LandofOpportunity: The User Experience

Screenshot from "Land of Opportunity" documentaryWhat does the “user experience” look like for an interactive documentary? LandofOpportunity’s (LoP) Luisa Dantas and Laine-Kaplan Levinson are working closely with Uncharted Digital to figure this out. 

So far for LoP, this means that you are going to watch a short video about an urban equity issue  and then explore layers of additional curated content that knowledgeable  partners have contributed, which will  appear at strategic moments during the video. This contextual information deepens  understanding and engagement with the video, and consequently with the social issue.

Layers

The unique nature of this experience is that the story deepens and grows because it’s surrounded by context. The user experience is coming from making connections between layers. You may start out as a digger, “sifting through the layers of information and charting a path through it based on your interest,” says Dantas. Eventually, the user becomes a doer, and that’s how you change the story.

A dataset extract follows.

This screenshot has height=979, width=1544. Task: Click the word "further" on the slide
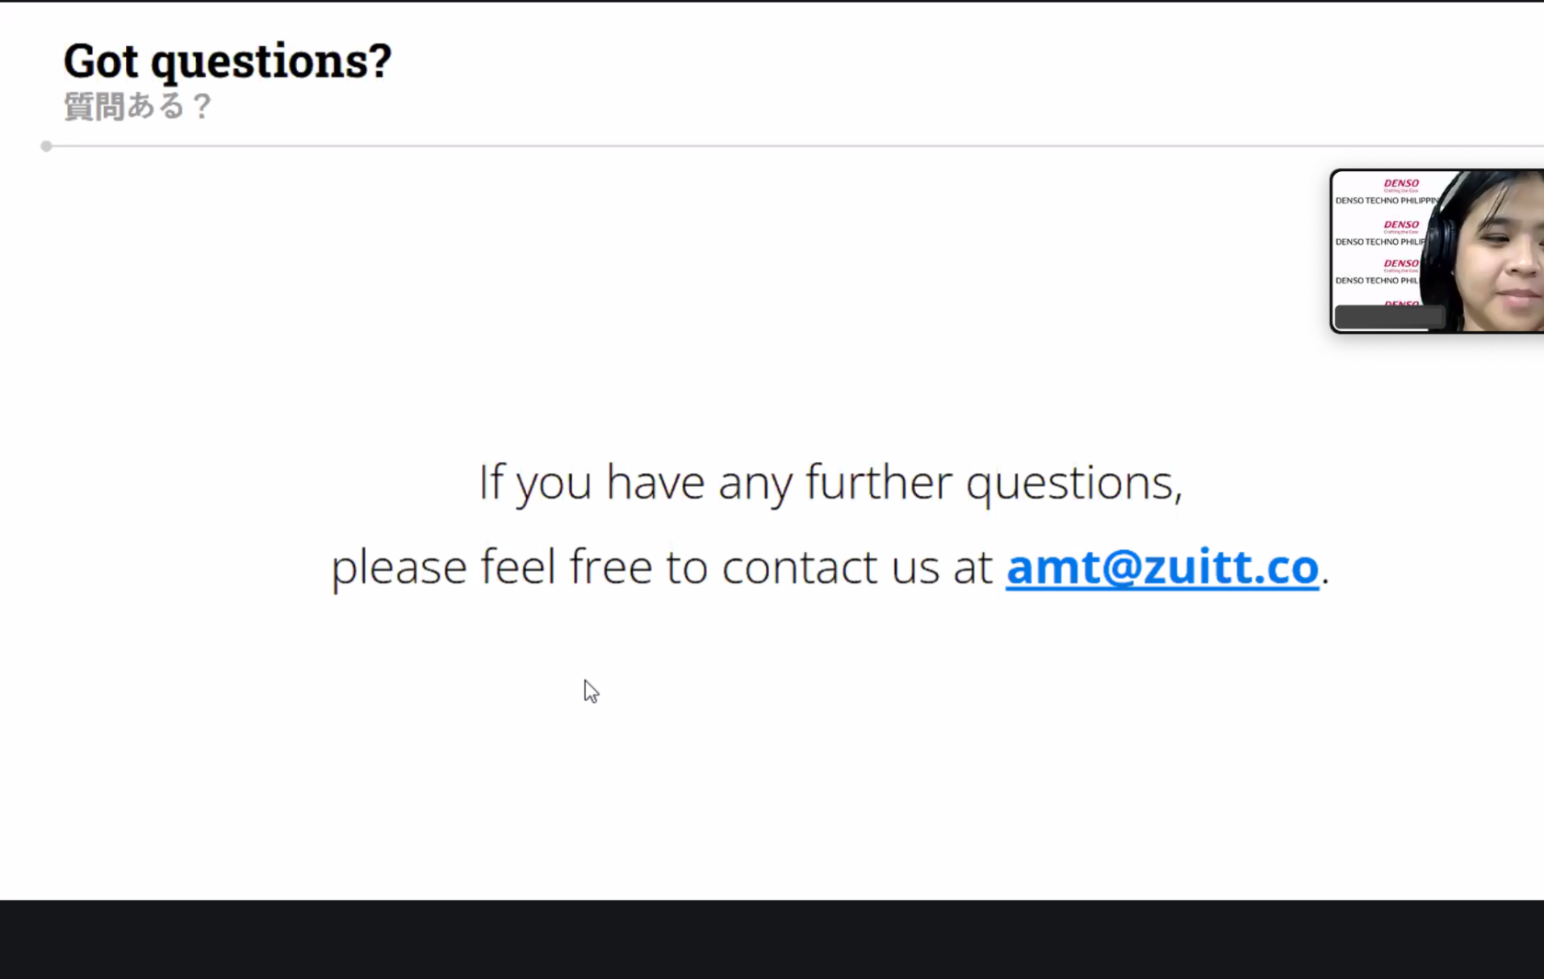click(x=878, y=482)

You (the user) will be able to add the additional multimedia layers with your own content, or content from the project’s library.

During the BAVC’s Producers Institute,  LoP’s non-profit partner, Harold Simon from the National Housing Institute, helped to brainstorm about user experience and set of tools that could most benefit this niche audience.  After BAVC,  Dantas held mini “brain trusts” with educators, advocates and mediamakers in New Orleans, Chicago and New York to further develop the site’s goals. One of the take-aways from this process was the need to place more emphasis on community advocates , educators and mediamakers involved with urban issues as target users of the site, rather than aiming at a more broad audience. 

Modules

The strategy that LoP is using to create this experience is modular. This means starting with the main storyspace, which is the interactive player already being built, and adding modules for the doer capability as resources become available.* So at base, the LoP site will be a space to encounter curated contextualized stories about urban equity in America.

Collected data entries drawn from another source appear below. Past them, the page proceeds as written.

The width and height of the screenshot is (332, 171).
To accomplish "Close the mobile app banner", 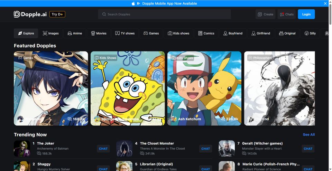I will click(x=325, y=3).
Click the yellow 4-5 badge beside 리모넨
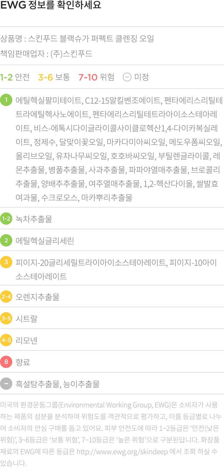Viewport: 224px width, 469px height. point(6,340)
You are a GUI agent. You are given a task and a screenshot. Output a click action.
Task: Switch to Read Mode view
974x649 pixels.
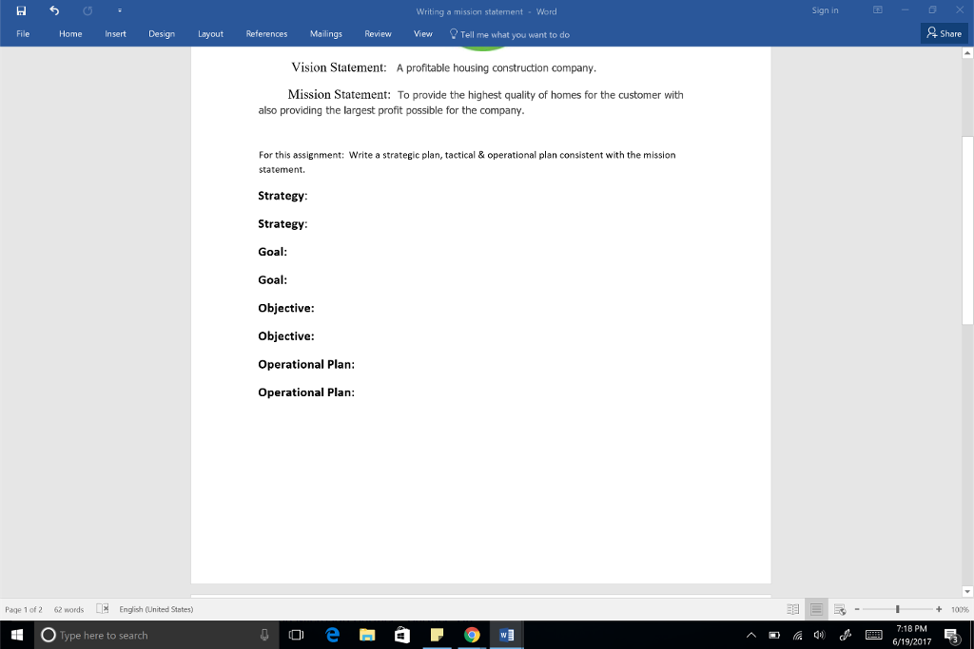[793, 609]
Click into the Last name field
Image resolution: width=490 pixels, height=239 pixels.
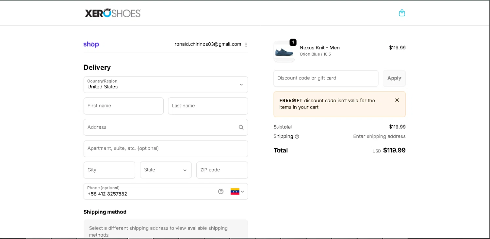pos(208,106)
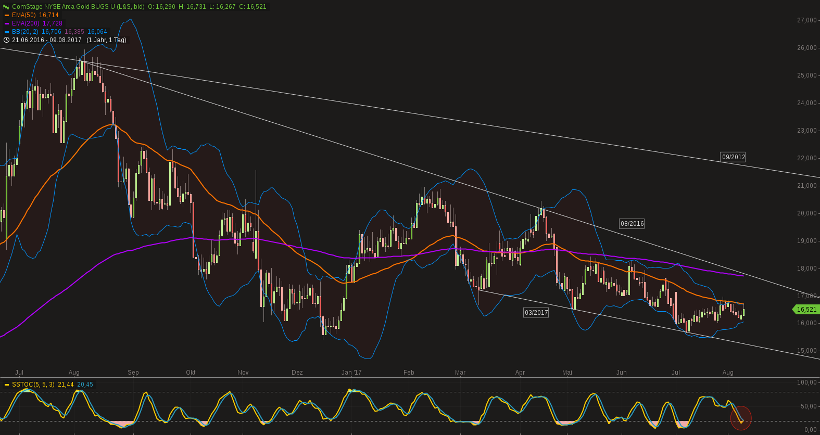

MODULE 1: the interactive video player, watch and contribute to layered video content.

MODULE 2: the interactive timeline, watch overlayed narratives to compare and predict events (e.g. post-Katrina and post-Sandy rebuilding).

MODULE 3: the campaign builder, take the layered video or timeline, or both, and package it in a way that can be used to target their own audiences—lawmakers, decision makers, or supporters—as a tool for social change.

*The number of modules that will be implemented by LoP remains to be determined based on funding and support.

The progression of the modules demonstrates how user experience is evolved well beyond consumption of video content. The ultimate experience is with the campaign builder, which facilitates the creation and dissemination of multimedia campaigns that merge video content with data visualization for greater impact. 

These modules represent the journey from spectator to social change agent through interactive media. Luisa and LoP are cultivating “intervention through knowledge sharing” by bringing content into a singular space that makes connections and sparks dialogue and action.